In Canada, Montreal architect John Ostell designed a number of prominent Greek Revival Buildings, including the first building on the McGill University campus and Montreal's original Custom House, now part of the Pointe-à-Callière Museum. The Toronto Street Post Office, completed in 1853, is another Canadian example.
The discovery that the Greeks had painted their temples had a profound influence on the later development of the style. The archaeological dig at Aegina and Bassae in 1811-12 by Cockerell, Otto Magnus von Stackelberg, and Karl Haller von Hallerstein had disinterred painted fragments of masonry daubed with impermanent colours. This revelation was a direct contradiction of Winckelmann’s notion of the Greek temple as timeless, fixed, and pure in its whiteness. In 1823, Samuel Angell discovered the coloured metopes of Temple C at Selinunte, Sicily and published them in 1826. The French architect Jacques Ignace Hittorff witnessed the exhibition of Angell’s find and endeavoured to excavate Temple B at Selinus. His imaginative reconstructions of this temple were exhibited in Rome and Paris in 1824 and he went on to publish these as Architecture polychrome chez les Grecs (1830) and later in Restitution du Temple d'Empedocle a Selinote (1851). The controversy was to inspire von Klenze’s Aegina room at the Munich Glyptothek of 1830, the first of his many speculative reconstructions of Greek colour.
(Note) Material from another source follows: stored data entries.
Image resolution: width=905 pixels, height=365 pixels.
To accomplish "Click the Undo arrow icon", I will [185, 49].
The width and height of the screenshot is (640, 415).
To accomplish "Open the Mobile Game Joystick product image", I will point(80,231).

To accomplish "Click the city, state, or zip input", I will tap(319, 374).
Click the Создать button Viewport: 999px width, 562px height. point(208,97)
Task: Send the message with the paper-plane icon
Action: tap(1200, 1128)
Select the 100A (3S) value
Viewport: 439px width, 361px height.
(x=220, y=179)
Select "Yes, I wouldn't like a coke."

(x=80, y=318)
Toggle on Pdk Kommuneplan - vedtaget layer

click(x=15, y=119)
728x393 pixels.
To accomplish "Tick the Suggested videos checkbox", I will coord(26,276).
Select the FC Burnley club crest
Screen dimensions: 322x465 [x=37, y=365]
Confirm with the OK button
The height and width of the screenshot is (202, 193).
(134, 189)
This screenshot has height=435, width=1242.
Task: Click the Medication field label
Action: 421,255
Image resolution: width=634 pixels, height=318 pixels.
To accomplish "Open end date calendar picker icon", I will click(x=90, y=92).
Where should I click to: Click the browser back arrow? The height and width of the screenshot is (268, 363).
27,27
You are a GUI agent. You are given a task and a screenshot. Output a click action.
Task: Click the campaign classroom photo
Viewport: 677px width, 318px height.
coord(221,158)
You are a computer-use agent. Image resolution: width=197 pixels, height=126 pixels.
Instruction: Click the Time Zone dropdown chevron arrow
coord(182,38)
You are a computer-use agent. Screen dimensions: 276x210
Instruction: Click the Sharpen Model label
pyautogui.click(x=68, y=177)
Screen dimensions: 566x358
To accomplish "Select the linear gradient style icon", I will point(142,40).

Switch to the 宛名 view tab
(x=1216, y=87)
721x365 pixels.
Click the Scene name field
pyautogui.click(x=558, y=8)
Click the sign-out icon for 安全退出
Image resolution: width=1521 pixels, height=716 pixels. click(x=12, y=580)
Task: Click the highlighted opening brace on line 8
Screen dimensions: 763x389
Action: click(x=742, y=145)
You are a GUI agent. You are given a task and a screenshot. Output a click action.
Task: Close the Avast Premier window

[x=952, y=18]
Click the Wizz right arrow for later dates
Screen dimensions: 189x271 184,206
Hittorff lectured in Paris in 1829-1830, that Greek temples had originally been painted ochre yellow, with the moulding and sculptural details in red, blue, green, and gold. While this may or may not have been the case with older wooden or plain stone temples, it was definitely not the case with the more luxurious marble temples, where color was used sparingly to accentuate architectural highlights. Similarly, Henri Labrouste proposed a reconstruction of the temples at Paestum to the Academie des Beaux-Arts in 1829, decked out in startling colour, inverting the accepted chronology of the three Doric temples, thereby implying that the development of the Greek orders did not increase in formal complexity over time, i.e., the evolution from Doric to Corinthian was not inexorable. Both events were to cause a minor scandal. The emerging understanding that Greek art was subject to changing forces of environment and culture was a direct assault on the architectural rationalism of the day.